Broderick is adamant that much of this behaviour can be changed in the future through the messaging that children receive from a very young age, which she believes needs reform. “Look at what is happening in Finland, in Norway and Sweden. In all those countries they are starting with gender education at a preschool level, basically helping children understand that boys and girls can do anything, in a sense. So their children’s picture books show men in caring roles and women as scientists, through to looking at the division of unpaid work and the role of women in building the economy.

“We need that more in Australia. And it’s not just putting all the men in caring roles and all the women as scientists. It is showing men and women in the diversity of roles. I think that would be really important.”

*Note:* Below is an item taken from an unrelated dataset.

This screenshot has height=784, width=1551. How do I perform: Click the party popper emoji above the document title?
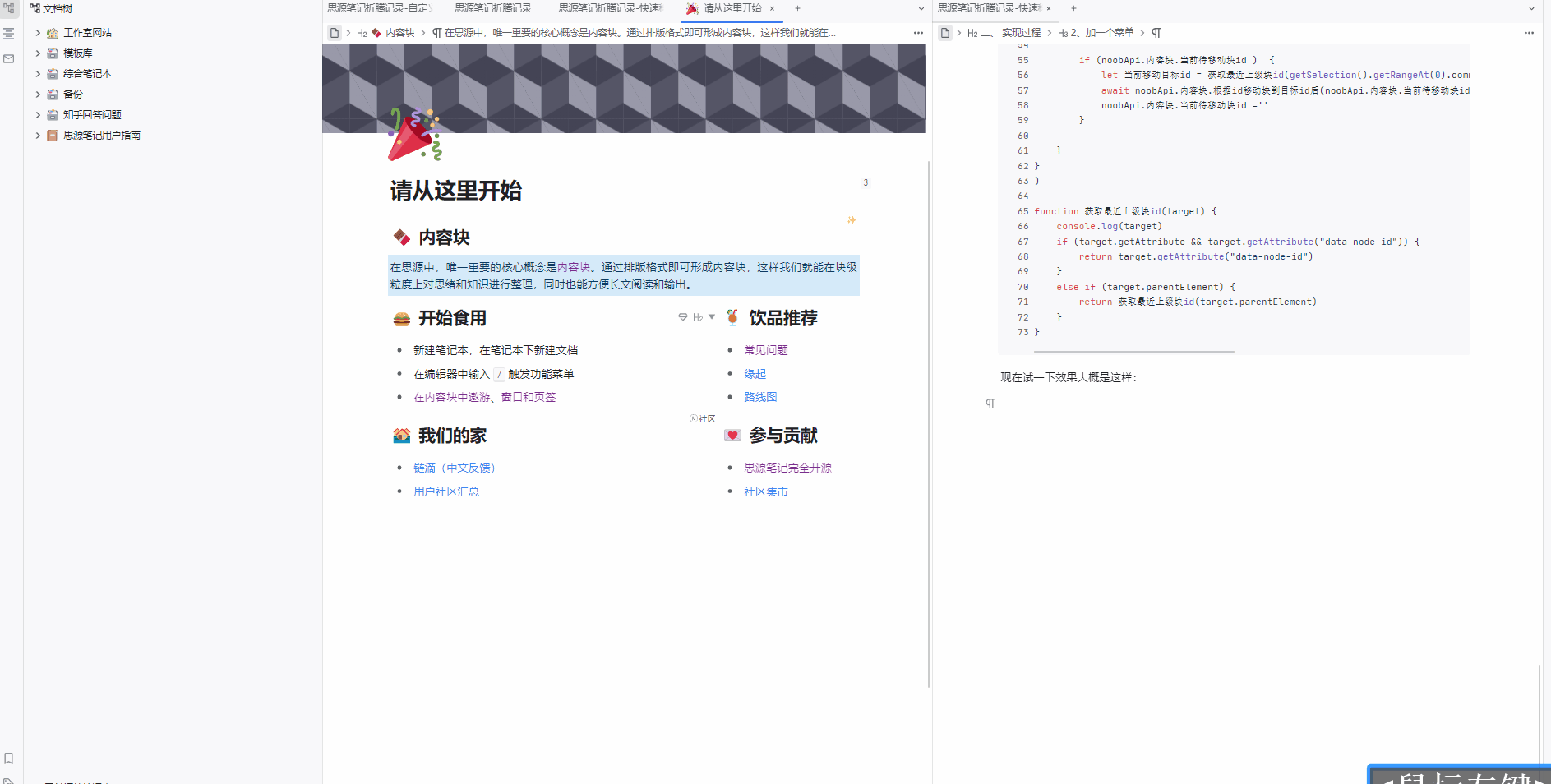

Given her own upbringing was close and supportive, Broderick says of all the tasks in her portfolio the most important will be raising, along with husband Hunter Southwick, two equality-aware children in son Tom, 21, and daughter Lucy, 20. “Equality starts at home,” she says. “I very much believe that. That means every one of us can do something, because what we model — particularly if we are parents — children take into their own lives. We set the expectations of our daughters and the attitudes of our sons and that’s why I think it is so deeply important. We model what we want to change.

“People say to me, ‘What is your greatest achievement?’ It won’t be Male Champions, the UN, the Sex Discrimination Commissioner role. It will be raising a son who believes fundamentally that equality is the only path. That will be the greatest gift to Australia.”

Elizabeth Broderick features in Stellar magazine.
Elizabeth Broderick features in Stellar magazine.

A recent OECD report found gender equality the world over is lagging, despite much focus on the issue in recent years. Not much has changed since 2010 among western countries. In Australia, our female representation of women in parliament is still low. Women do 15 hours more housework a week than men, regardless of work status, according to the Australian Bureau of Statistics. Men on average get paid 15.3 per cent more than women to do the same job and 42 women have been killed due to domestic violence this year to date, with 73 murdered in 2016 according to Destroy The Joint.

Broderick is wary to throw labels at Australia but says definite pockets of problematic behaviour and belief systems continue to thrive.

“We are built on the back of a pioneering history,” she says. “I wouldn’t say it makes us sexist, but I would say pockets of sexism exist.” True parity between the sexes is still the goal, and one — at age 56 — she believes she will see in her lifetime. “But it won’t happen until every one of us steps up and takes action,” she cautions. “I am always optimistic.

“The time for talking is over, and there is not one single step that will take us there. It is about persistence; it is about countless steps that every one of us takes every day to build a more gender-equal nation. We need to start accelerating the pace of change.”